Testing Streaming Endpoints
Streaming endpoints are the most-skipped test surface in most codebases. Here's how we test them:
#[tokio::test]
async fn test_chat_stream_emits_tokens_and_done_event() {
let app = build_test_app().await;
let tenant = create_test_tenant(&app).await;
let response = app
.authenticated_request(tenant.api_key)
.post("/chat/stream")
.json(&json!({
"message": "What is your refund policy?",
"conversation_id": Uuid::new_v4(),
}))
.send()
.await
.expect("request failed");
assert_eq!(response.status(), 200);
assert_eq!(
response.headers()["content-type"],
"text/event-stream"
);
// Collect all SSE events
let body = response.text().await.unwrap();
let events: Vec<StreamEvent> = parse_sse_events(&body);
// At least one token event
assert!(events.iter().any(|e| matches!(e, StreamEvent::Token { .. })));
// Exactly one Done event at the end
let done_events: Vec<_> = events
.iter()
.filter(|e| matches!(e, StreamEvent::Done { .. }))
.collect();
assert_eq!(done_events.len(), 1);
assert!(matches!(events.last().unwrap(), StreamEvent::Done { .. }));
}
#[tokio::test]
async fn test_chat_stream_sends_error_event_on_failure() {
let app = build_test_app_with_failing_llm().await;
let tenant = create_test_tenant(&app).await;
let response = app
.authenticated_request(tenant.api_key)
.post("/chat/stream")
// ...
.send()
.await
.unwrap();
let body = response.text().await.unwrap();
let events: Vec<StreamEvent> = parse_sse_events(&body);
// Must terminate with an error event, not a silent truncation
assert!(matches!(events.last().unwrap(), StreamEvent::Error { .. }));
}
The key invariants to test: the stream always terminates (with either Done or Error), it never silently truncates, and error events carry a human-readable message.

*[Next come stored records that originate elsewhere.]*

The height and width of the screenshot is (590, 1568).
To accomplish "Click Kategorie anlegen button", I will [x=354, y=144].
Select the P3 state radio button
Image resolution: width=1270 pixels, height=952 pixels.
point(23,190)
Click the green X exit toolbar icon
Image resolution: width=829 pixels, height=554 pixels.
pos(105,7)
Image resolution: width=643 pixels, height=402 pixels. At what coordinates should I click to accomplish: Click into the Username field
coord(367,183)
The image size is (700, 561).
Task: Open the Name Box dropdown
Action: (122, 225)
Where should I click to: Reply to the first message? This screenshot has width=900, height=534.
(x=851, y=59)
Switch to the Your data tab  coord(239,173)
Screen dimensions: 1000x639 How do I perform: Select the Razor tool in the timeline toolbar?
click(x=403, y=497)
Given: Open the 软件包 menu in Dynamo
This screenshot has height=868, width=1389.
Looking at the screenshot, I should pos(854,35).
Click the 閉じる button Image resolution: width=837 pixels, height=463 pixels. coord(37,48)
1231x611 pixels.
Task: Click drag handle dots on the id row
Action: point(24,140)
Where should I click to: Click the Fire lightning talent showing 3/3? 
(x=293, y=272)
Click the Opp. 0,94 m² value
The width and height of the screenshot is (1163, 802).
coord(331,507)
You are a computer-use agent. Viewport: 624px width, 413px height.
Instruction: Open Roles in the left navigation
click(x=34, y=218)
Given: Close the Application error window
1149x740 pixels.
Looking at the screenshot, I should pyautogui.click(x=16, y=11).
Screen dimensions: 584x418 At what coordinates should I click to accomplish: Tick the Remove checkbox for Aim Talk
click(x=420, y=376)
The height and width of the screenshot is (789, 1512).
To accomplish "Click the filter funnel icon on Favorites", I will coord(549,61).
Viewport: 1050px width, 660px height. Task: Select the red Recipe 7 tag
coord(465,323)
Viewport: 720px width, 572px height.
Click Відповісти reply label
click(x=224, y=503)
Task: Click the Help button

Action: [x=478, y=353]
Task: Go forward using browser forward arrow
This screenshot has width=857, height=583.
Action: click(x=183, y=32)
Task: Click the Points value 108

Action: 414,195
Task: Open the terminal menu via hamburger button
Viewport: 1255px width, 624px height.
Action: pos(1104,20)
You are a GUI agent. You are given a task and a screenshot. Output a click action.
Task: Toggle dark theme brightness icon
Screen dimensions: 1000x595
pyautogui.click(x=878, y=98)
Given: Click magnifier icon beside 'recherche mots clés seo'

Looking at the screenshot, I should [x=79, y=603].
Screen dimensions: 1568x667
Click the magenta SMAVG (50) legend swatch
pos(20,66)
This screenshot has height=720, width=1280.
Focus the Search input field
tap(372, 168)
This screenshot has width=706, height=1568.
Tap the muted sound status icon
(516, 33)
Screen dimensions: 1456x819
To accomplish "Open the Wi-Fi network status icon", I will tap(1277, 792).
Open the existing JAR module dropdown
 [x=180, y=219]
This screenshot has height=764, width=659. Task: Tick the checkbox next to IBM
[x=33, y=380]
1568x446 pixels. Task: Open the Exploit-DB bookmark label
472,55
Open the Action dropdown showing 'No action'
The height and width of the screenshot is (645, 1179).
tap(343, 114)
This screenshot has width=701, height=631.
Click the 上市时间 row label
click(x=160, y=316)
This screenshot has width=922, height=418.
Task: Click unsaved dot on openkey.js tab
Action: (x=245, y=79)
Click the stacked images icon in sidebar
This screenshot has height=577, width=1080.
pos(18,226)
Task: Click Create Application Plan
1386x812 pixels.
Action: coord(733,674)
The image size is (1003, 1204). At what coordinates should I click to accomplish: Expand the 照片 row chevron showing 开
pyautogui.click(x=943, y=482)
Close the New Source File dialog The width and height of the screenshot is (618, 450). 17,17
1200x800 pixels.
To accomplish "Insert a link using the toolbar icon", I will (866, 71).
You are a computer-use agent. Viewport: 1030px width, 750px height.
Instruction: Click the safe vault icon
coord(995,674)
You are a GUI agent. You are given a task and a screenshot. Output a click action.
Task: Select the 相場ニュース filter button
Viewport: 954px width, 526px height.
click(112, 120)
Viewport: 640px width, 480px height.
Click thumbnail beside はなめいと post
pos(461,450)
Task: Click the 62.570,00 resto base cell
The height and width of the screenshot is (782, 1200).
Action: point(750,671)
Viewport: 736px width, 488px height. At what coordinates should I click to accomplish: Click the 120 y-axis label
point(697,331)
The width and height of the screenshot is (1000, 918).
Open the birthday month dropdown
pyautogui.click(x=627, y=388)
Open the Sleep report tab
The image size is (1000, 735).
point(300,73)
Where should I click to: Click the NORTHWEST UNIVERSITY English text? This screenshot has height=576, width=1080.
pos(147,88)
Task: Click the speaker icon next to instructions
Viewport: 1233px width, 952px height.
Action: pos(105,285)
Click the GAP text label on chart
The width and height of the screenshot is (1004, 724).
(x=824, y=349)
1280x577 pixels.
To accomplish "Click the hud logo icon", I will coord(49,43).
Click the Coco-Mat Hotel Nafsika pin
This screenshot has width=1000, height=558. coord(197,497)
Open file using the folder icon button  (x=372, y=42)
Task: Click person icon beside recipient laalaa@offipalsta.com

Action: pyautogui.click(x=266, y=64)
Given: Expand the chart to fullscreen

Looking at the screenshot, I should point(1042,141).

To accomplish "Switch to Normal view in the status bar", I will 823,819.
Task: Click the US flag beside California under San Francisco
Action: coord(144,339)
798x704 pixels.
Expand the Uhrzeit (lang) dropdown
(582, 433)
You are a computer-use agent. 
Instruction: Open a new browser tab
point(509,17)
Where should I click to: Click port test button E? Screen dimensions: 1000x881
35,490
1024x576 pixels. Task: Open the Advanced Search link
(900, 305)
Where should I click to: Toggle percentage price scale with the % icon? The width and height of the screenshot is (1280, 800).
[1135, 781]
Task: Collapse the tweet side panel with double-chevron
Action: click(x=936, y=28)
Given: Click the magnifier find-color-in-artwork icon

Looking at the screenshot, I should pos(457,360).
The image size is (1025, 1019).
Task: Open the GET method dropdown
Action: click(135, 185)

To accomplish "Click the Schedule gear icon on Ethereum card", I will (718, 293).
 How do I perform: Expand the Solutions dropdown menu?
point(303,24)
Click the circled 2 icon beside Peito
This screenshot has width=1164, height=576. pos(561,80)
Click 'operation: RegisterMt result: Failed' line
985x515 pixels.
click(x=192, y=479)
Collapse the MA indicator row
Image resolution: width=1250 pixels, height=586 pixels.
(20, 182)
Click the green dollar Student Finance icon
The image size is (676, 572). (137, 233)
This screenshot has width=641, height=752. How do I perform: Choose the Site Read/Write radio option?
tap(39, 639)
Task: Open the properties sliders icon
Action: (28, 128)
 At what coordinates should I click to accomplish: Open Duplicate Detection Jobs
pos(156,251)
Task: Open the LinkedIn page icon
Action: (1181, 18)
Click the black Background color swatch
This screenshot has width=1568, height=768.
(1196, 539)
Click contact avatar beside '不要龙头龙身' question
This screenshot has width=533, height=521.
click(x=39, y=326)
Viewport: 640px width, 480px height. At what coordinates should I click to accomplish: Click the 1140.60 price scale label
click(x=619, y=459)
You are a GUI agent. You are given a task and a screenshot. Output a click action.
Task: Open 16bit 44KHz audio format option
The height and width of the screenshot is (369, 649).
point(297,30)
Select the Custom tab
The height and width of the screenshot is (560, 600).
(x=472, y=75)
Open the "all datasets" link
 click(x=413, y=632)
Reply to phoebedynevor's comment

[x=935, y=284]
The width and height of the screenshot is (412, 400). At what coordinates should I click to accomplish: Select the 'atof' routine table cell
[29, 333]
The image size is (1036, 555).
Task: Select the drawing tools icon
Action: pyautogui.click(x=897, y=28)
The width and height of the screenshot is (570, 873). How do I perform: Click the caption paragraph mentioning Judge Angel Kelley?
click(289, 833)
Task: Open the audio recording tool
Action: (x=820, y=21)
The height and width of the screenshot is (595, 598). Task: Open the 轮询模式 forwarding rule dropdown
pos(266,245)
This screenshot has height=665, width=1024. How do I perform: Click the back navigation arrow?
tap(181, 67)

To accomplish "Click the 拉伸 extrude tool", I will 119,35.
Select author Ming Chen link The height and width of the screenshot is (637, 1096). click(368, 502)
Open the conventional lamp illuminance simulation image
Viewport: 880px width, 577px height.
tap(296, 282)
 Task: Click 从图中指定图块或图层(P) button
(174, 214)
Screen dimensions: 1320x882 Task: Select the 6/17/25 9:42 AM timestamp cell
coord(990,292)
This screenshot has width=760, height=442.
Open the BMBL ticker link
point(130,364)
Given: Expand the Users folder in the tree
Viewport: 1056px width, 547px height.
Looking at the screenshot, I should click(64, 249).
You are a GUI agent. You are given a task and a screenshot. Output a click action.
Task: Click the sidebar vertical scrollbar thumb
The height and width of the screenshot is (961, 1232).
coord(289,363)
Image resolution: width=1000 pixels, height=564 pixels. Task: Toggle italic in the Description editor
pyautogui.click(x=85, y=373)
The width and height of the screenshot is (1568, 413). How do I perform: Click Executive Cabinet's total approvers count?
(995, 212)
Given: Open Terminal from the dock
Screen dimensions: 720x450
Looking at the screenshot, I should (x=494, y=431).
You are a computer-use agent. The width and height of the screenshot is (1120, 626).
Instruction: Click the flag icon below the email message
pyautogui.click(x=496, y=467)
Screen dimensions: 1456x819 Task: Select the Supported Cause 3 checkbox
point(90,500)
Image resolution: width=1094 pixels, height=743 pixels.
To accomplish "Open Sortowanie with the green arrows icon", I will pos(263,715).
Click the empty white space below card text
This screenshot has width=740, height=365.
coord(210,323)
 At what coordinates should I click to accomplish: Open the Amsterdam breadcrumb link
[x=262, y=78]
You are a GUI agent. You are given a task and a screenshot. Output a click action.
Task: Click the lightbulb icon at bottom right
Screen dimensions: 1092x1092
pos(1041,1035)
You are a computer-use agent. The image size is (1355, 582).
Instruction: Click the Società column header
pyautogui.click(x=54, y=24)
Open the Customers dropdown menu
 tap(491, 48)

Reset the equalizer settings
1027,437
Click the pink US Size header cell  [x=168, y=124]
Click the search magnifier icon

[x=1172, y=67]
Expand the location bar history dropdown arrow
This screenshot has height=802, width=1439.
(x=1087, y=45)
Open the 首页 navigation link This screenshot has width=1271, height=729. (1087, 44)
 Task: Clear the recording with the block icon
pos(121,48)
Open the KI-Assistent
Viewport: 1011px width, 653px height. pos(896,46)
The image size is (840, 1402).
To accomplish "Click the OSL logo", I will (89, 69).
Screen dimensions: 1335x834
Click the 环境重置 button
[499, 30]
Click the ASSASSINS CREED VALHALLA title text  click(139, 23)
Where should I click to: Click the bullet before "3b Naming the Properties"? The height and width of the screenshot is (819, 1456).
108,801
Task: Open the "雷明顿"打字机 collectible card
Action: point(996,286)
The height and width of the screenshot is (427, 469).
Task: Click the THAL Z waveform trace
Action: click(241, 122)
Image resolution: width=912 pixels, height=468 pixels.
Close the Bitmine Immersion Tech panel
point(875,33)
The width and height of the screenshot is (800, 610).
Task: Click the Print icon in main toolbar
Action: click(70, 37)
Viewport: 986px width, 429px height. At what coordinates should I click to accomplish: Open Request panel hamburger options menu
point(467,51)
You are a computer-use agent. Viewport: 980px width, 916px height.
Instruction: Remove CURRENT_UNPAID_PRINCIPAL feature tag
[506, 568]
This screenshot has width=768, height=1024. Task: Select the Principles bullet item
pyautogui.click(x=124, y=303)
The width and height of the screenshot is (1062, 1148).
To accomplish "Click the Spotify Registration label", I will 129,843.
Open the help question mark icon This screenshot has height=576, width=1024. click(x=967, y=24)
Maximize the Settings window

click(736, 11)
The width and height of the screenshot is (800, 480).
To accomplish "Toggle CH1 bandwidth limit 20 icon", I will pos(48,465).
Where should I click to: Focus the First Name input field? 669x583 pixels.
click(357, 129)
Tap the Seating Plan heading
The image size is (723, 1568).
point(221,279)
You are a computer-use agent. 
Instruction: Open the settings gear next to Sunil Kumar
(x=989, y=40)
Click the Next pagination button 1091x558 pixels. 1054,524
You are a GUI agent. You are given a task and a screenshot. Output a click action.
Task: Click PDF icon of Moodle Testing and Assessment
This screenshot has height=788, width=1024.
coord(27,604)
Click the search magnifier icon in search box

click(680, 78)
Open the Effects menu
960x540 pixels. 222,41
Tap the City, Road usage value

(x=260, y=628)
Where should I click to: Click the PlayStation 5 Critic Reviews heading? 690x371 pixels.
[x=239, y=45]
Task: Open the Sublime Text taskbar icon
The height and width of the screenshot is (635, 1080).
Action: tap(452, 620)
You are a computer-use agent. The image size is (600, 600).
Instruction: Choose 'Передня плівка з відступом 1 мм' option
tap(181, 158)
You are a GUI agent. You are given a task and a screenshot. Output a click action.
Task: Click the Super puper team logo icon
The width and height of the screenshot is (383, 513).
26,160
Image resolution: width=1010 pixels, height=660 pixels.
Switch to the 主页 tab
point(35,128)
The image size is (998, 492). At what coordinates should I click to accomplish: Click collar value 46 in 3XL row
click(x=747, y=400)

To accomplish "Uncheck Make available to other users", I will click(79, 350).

Token Budget Management During Streaming
Streaming complicates billing because you don't know the total token count until the stream ends. Our approach:
- Reserve a token budget at stream start based on the max expected response length
- Count actual tokens emitted during the stream
- Commit the actual count at stream end, releasing the reserved balance
// At stream start: reserve max budget
let reservation = billing.reserve_tokens(tenant_id, MAX_RESPONSE_TOKENS).await?;
// During stream: count tokens emitted
let mut tokens_emitted = 0u32;
while let Some(token) = llm_stream.next().await {
tokens_emitted += token.len() as u32; // approximate; use tiktoken for accuracy
tx.send(StreamEvent::Token { text: token }).await?;
}
// At stream end: commit actual usage
billing.commit_tokens(tenant_id, reservation.id, tokens_emitted).await?;
This prevents over-billing on short responses while still enforcing budget limits. The reservation ensures a tenant can't start 50 concurrent streams that together would exceed their budget — the reservation checks against remaining budget atomically.